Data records

>> Start

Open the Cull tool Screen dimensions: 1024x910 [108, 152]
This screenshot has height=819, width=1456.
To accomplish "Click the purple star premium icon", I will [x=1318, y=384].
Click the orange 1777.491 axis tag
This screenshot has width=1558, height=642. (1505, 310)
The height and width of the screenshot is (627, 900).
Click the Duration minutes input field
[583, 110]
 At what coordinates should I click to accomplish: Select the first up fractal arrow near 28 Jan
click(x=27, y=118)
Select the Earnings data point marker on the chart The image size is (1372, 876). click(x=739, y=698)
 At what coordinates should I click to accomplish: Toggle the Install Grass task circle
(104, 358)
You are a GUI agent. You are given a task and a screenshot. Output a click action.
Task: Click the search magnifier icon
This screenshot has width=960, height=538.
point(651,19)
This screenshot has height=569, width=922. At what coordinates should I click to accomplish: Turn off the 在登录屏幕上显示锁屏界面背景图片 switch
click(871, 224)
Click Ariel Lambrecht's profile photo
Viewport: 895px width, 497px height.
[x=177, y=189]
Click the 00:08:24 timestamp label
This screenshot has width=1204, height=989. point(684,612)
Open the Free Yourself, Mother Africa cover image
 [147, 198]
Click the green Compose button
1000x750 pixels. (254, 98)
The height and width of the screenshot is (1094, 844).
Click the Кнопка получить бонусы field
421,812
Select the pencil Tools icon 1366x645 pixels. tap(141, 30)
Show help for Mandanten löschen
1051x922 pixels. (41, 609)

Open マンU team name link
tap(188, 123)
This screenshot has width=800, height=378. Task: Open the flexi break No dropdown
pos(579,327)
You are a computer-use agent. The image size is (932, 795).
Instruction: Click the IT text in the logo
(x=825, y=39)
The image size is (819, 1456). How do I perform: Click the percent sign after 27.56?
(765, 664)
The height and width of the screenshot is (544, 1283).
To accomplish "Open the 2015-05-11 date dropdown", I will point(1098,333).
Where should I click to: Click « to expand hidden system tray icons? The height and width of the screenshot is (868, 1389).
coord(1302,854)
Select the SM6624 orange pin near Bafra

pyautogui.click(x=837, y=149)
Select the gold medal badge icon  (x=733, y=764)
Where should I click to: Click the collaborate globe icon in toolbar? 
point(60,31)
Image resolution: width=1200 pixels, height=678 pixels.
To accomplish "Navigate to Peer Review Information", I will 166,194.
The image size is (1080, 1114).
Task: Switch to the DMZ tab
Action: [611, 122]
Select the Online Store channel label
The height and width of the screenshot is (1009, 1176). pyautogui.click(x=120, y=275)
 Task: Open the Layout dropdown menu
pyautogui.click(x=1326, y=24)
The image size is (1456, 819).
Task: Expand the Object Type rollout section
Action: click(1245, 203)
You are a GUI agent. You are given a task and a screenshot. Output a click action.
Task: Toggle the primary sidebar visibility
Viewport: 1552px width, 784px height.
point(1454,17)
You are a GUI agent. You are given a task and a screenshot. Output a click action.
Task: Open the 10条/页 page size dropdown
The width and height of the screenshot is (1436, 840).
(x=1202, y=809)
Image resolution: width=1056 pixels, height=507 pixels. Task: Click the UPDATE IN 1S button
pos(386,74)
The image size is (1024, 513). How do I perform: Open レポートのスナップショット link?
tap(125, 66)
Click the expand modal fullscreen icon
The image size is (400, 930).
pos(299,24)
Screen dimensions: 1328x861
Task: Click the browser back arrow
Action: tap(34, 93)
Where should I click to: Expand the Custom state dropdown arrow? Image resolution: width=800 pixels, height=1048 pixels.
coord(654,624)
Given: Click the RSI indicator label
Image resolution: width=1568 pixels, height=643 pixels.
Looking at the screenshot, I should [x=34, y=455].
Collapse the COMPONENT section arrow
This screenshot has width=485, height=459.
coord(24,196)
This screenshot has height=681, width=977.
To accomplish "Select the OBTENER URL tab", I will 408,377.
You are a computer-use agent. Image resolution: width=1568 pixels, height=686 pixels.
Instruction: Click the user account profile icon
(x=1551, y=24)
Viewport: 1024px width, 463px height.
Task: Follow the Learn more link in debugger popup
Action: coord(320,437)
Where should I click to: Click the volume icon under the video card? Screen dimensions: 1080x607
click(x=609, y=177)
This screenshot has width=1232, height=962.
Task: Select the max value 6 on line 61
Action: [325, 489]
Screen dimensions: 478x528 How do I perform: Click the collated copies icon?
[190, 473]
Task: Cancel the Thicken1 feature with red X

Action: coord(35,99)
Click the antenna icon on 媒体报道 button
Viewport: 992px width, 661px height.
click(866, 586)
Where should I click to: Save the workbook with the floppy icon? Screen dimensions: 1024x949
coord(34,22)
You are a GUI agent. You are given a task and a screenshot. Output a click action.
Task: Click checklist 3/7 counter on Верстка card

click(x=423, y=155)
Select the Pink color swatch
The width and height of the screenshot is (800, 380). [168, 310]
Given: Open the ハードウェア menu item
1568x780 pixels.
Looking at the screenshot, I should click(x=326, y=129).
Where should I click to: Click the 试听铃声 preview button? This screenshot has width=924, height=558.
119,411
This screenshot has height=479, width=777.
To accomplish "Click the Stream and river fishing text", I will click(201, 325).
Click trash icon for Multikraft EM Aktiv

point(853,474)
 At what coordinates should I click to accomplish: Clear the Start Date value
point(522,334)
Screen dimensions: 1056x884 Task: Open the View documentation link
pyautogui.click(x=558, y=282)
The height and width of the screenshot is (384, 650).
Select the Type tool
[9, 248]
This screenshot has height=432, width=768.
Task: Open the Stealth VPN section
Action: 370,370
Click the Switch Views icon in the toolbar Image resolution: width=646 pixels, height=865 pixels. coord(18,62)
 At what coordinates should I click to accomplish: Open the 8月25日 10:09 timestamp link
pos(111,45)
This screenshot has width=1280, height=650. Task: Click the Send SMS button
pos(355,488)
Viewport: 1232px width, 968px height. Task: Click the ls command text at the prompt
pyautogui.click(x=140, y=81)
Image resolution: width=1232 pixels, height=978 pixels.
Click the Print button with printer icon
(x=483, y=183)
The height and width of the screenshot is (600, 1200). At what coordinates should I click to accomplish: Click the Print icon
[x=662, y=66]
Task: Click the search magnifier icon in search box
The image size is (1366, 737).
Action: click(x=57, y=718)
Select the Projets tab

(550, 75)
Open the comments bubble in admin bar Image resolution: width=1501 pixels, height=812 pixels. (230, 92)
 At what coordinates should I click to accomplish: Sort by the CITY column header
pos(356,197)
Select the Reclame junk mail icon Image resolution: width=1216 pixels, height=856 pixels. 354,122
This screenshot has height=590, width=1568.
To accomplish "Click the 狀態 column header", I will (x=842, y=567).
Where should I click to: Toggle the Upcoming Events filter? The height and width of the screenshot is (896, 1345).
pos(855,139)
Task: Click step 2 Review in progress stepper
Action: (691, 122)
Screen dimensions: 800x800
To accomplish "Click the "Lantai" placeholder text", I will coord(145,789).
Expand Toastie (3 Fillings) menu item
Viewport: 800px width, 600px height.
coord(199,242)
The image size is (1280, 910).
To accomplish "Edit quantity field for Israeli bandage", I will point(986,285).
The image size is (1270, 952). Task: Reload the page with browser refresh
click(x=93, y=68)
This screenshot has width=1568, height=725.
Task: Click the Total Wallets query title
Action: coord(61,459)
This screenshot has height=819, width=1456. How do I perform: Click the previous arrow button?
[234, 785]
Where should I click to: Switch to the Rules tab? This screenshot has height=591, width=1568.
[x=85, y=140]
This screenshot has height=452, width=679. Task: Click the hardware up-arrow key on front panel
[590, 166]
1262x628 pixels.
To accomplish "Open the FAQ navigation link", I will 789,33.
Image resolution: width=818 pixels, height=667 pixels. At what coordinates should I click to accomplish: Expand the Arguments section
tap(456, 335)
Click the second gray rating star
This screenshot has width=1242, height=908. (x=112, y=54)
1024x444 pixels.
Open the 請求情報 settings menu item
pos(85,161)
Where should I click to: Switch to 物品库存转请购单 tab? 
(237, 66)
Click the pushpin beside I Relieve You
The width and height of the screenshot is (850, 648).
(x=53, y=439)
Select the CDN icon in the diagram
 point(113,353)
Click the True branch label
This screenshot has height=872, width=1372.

>> End

WHAT TO DO >>
Put the rows into a JSON list of strings, one string per line and no blank lines. Begin at the first row and stop after the line that contains "This screenshot has width=1558, height=642.".

RESPONSE TO THE EXERCISE >>
[
  "Open the Cull tool Screen dimensions: 1024x910 [108, 152]",
  "This screenshot has height=819, width=1456.",
  "To accomplish \"Click the purple star premium icon\", I will [x=1318, y=384].",
  "Click the orange 1777.491 axis tag",
  "This screenshot has width=1558, height=642. (1505, 310)"
]